Top of SUPPLIED ENTRIES

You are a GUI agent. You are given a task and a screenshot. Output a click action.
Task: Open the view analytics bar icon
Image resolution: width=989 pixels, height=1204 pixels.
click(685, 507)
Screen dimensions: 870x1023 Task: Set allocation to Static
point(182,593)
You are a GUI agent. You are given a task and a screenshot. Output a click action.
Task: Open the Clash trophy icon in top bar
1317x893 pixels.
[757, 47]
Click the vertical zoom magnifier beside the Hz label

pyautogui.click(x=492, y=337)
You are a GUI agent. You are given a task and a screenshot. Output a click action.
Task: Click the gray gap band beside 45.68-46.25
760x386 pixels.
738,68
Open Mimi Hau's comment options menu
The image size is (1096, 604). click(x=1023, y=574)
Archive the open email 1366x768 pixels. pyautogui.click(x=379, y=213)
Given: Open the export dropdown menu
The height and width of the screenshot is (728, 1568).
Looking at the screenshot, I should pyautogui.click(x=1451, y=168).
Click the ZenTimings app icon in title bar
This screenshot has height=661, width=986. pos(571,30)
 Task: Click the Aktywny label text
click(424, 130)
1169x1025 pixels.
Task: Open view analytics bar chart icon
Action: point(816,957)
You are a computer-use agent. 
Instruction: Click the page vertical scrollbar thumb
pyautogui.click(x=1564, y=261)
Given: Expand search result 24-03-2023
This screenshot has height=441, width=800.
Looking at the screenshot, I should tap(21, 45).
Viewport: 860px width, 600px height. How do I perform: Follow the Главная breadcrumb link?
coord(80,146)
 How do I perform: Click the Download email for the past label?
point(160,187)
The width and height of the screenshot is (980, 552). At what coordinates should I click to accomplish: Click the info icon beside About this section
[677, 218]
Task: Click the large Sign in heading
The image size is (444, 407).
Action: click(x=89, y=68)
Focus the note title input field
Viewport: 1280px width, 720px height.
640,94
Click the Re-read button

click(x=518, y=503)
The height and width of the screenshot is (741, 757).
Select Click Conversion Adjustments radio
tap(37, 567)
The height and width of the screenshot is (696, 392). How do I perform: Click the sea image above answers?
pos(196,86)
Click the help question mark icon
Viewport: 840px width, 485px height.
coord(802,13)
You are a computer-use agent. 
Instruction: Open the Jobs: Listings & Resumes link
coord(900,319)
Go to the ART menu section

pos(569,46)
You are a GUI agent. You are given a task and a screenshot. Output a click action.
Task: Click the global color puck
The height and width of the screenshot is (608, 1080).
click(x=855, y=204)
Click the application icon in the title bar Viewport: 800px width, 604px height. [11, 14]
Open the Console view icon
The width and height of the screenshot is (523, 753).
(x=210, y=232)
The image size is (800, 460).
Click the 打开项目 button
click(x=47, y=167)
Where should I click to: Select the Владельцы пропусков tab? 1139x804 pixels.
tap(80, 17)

Bottom of SUPPLIED ENTRIES

TASK STATEMENT:
Every line above from the line with "This screenshot has height=441, width=800." to the line with "Click the help question mark icon", inclusive, must be returned exactly; no other line belongs in the reply.

PROBLEM SOLUTION:
This screenshot has height=441, width=800.
Looking at the screenshot, I should tap(21, 45).
Viewport: 860px width, 600px height. How do I perform: Follow the Главная breadcrumb link?
coord(80,146)
 How do I perform: Click the Download email for the past label?
point(160,187)
The width and height of the screenshot is (980, 552). At what coordinates should I click to accomplish: Click the info icon beside About this section
[677, 218]
Task: Click the large Sign in heading
The image size is (444, 407).
Action: click(x=89, y=68)
Focus the note title input field
Viewport: 1280px width, 720px height.
640,94
Click the Re-read button

click(x=518, y=503)
The height and width of the screenshot is (741, 757).
Select Click Conversion Adjustments radio
tap(37, 567)
The height and width of the screenshot is (696, 392). How do I perform: Click the sea image above answers?
pos(196,86)
Click the help question mark icon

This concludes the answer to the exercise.